The media-savvy Archbishop of York – the most senior cleric in the CofE after the Archbishop of Canterbury – has had a go at the BBC:
The Archbishop of York, Dr John Sentamu, has accused the BBC of bias against Christianity and says the broadcaster fears a terrorist backlash if it is critical of Islam.
The archbishop, the second most senior figure in the Church of England’s hierarchy, said Christians took “more knocks” than other faiths at the hands of the BBC.
“They can do to us what they dare not do to the Muslims,” he said. “We are fair game because they can get away with it. We don’t go down there and say, ‘We are going to bomb your place.’ That is not in our nature.
Daiy Telegraph, BBC frightened of criticising Islam, says archbishop
Now, I’m no fan of religions in general or Christianity in particular; but I would suggest that Dr Sentamu’s missing a point here, that mainstream Christians aren’t fair game because the rest of us can get away with it but rather that mainstream Christianity is mature enough to accept the need to engage in reasoned debate in our essentially secular society, rather than demand a right to be taken seriously just by making preposterous assertions.

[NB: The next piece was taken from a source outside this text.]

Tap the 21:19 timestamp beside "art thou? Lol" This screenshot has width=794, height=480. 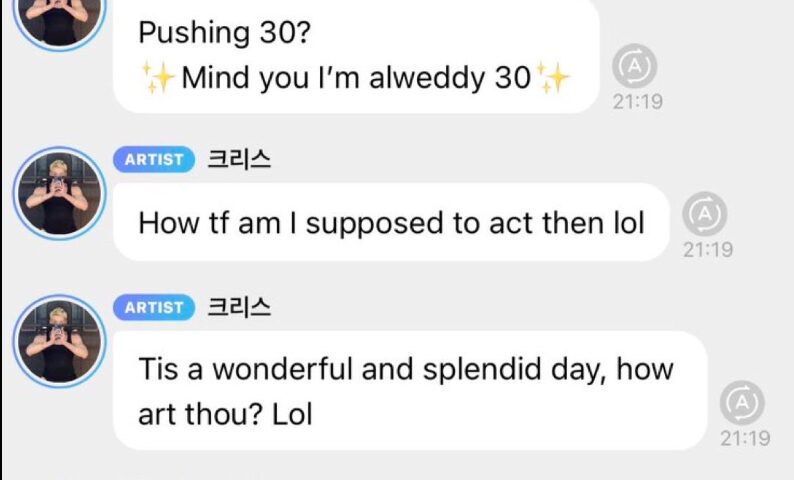(x=745, y=438)
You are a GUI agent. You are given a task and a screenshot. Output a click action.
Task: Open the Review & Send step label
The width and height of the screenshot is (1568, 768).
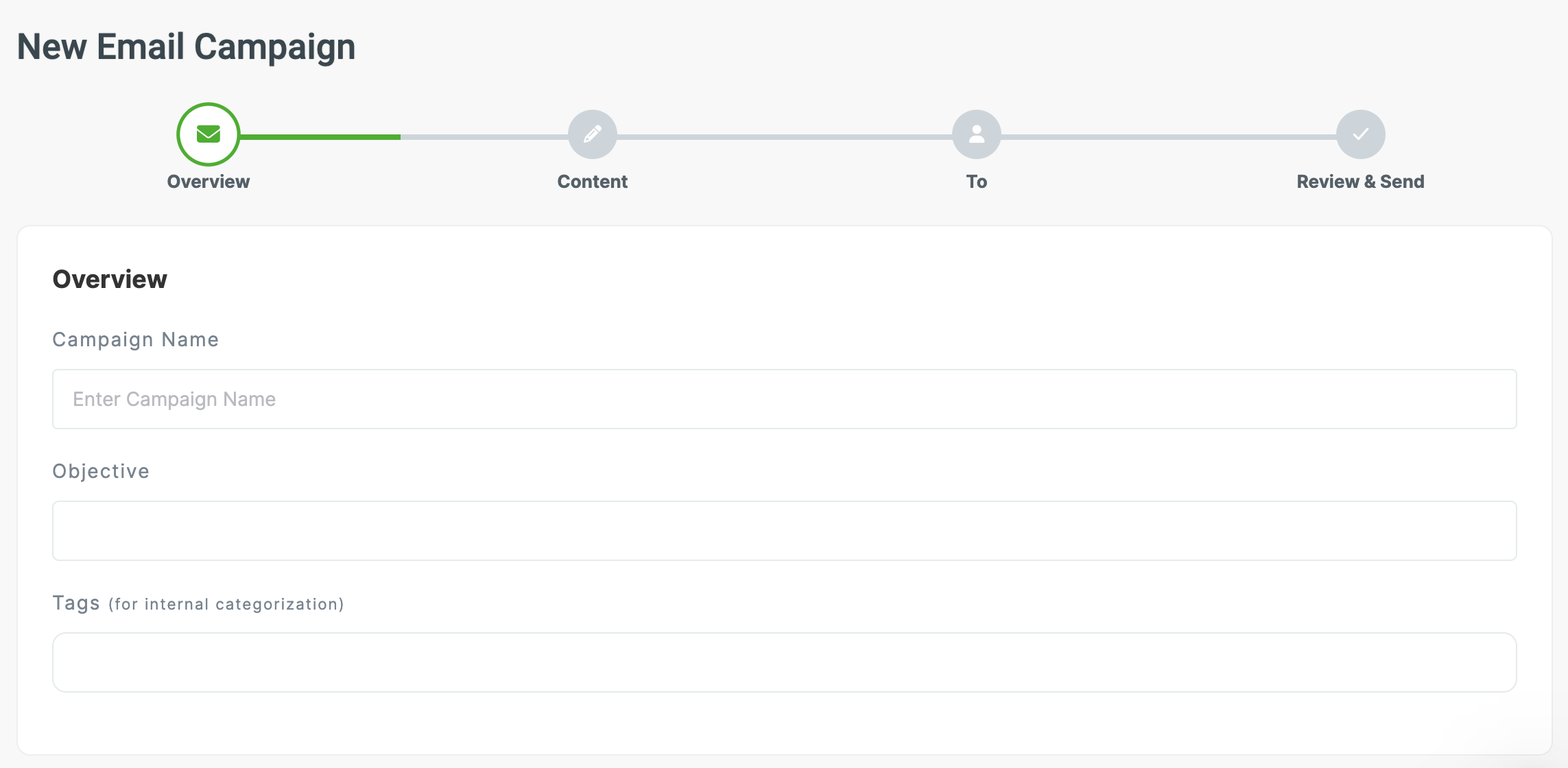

Some people, though, who might be expected to understand very well the nature of freedom and diversity in a liberal society, display a irresponsible lack of toleration that’s quite staggering. For Tom Coates for example:
Sir Elton John would like to ban all organised religion It’s a sentiment with which I find myself sympathetic to (sic)
Don’t like it? Ban it.
He’s smug and intolerant, He’s smug and intolerant, whenever people disagree with *him*. Thinks he’s always got the superior understanding. Check this out, for ranting hostility and ignorance over one of his pet subjects:
http://www.plasticbag.org/archives/2005/01/is_antigay_sentiment_on_the_rise/
Joe
27 Dec 06 at 8:48 pm
I read the post and the I read the post and the comments. The threat he very clearly made in referring to the supposed employer of ‘yeahright’ shows me where he stands on freedom of expression. He supports it as long as he isn’t offended, beyond which point he’s ready to make unpleasant and weasily threats.
But as Kenan Malik said, Free speech for everyone except bigots is not free speech at all. The right to free speech only has political bite when we are forced to defend the rights of people whose views we despise…It’s time we recognised that giving offence is a normal part of a plural society.
I don’t suppose Coates was serious when he wrote that he was sympathetic to ‘banning’ religion. I suppose he was trying to say, in his histrionic way, that he wasn’t disposed to support religion. But he does consistently seem a tad intolerant of basic liberal principles, I agree.